Nicolas Sarkozy launched its offensive on the web
Just after announcing his candidacy for a new mandate of President, Nicolas Sarkozy launched "France Forte.fr"(Strong France.fr), his official campaign website, his Twitter account, an official page on Foursquare, a very special Timeline on Facebook, where the outgoing president has ten times more fans than his Socialist rival, with 540,000 registered ... If his website links with Facebook and Twitter, allow users to view videos, interviews and photos on the campaign, access to news and calendar, the campaign website will broadcast exclusive interviews between the candidate and French citizens, made outside of traditional media. The online campaign budget would include 2 million euro (10% of the total budget).
Socialists in the field of irony
Young Socialists were quick to react after the announcement of the candidacy of Nicolas Sarkozy, by igniting Twitter with the hashtag #Sarkoçasuffit (Sarko, that's enough!) which was widely taken to be the top point of Topics Global Trends in the hours that followed, and launching a website to divert the official poster campaign, "My strong France". Within hours, over a thousand posters have been created and shared on social networks. Dynamics that anti-Sarkozy want amplify with the website "Sarko, that's enough!"
Paris wants to boost e-Petition
If online petitions are part of everyday life for Americans, British or German, the system is not really popular in France. The City of Paris, for example, allows e-petitions since two years, without success. The parisian authorities just launched an information campaign to try to restart the system. "Only 90 petitions have been published online, of which 37 were validated by the Paris committee of public debate", recognizes Bouakkaz Hamou, deputy-mayor for local democracy. But they have collected between one and 49 signatures... And, to be debated in the council of Paris, a petition must concern a matter of daily life (roads, environment, waste management, municipal facilities) and collect 54,000 signatures, representing 3% of the adult population. Paris just decided to lower this number to 18,000 signatories, representing 1% of the adult population.
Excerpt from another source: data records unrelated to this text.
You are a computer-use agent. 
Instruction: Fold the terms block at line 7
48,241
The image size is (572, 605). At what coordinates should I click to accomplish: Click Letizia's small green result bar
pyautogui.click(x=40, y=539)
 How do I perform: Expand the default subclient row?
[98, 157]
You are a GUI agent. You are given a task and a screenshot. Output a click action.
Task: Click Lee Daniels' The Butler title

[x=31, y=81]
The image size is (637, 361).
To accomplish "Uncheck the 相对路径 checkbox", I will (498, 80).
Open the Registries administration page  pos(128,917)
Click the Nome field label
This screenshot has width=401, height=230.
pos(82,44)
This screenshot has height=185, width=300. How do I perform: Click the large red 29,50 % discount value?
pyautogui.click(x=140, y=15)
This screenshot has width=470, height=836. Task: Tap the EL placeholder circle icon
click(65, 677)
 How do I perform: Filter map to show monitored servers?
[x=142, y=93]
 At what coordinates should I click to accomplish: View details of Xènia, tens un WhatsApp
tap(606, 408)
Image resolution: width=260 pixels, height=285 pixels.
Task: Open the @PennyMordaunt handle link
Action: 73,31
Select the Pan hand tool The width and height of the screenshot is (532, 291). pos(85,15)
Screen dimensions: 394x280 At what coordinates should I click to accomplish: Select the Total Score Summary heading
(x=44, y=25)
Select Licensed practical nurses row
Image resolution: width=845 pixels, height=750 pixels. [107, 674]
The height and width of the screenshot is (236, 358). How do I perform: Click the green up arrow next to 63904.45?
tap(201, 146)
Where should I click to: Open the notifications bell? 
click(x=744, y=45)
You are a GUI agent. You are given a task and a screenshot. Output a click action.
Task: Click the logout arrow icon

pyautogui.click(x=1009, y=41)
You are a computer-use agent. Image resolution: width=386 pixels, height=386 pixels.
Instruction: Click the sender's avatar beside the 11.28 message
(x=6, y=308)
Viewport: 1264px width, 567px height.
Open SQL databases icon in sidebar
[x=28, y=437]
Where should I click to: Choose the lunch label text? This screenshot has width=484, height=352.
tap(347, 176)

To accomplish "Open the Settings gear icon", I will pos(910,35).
After SOPA, the Internet mobilization blocks ACTA
After the success of the online mobilization againt the anti-piracy law SOPA, mobilization of European webusers blocks the international treaty "Anti-Counterfeiting Trade Agreement" (ACTA) process of ratifying. The agreement aims to establish an international legal framework for targeting counterfeit goods, generic medicines and copyright infringement on the Internet. The European Commission has been forced to release an 8-page document justifying how the ACTA negotiations were conducted. After the success of mass protests across Europe against the agreement, the President of the European Parliament, Martin Schulz, has expressed his skepticism about the follow-up: "I don't find it good in its current form". ACTA is set to be debated in the European Parliament in June.
Some 36 million Iranian web users (on a 75 million population) can no longer access their e-mail, Facebook, Twitter and Youtube while browsing speed has dropped dramatically. The cut-off appeared to target all encrypted international websites outside Iran that depend on the Secure Sockets Layer protocol, which display addresses beginning with https, according to Earl Zmijewski of Renesys, a U.S. company that tracks Internet traffic worldwide. Control of the internet is a major concern for Iran, whose authorities have created in 2011, a specialized police unit to fight against "cybercrime" including social networks, widely used by the opposition and announced the establishment of an "Iranian Internet" to gradually replace servers and foreign search engines. No doubt that authorities are stepping up censorship of opposition supporters ahead of parliamentary elections next month.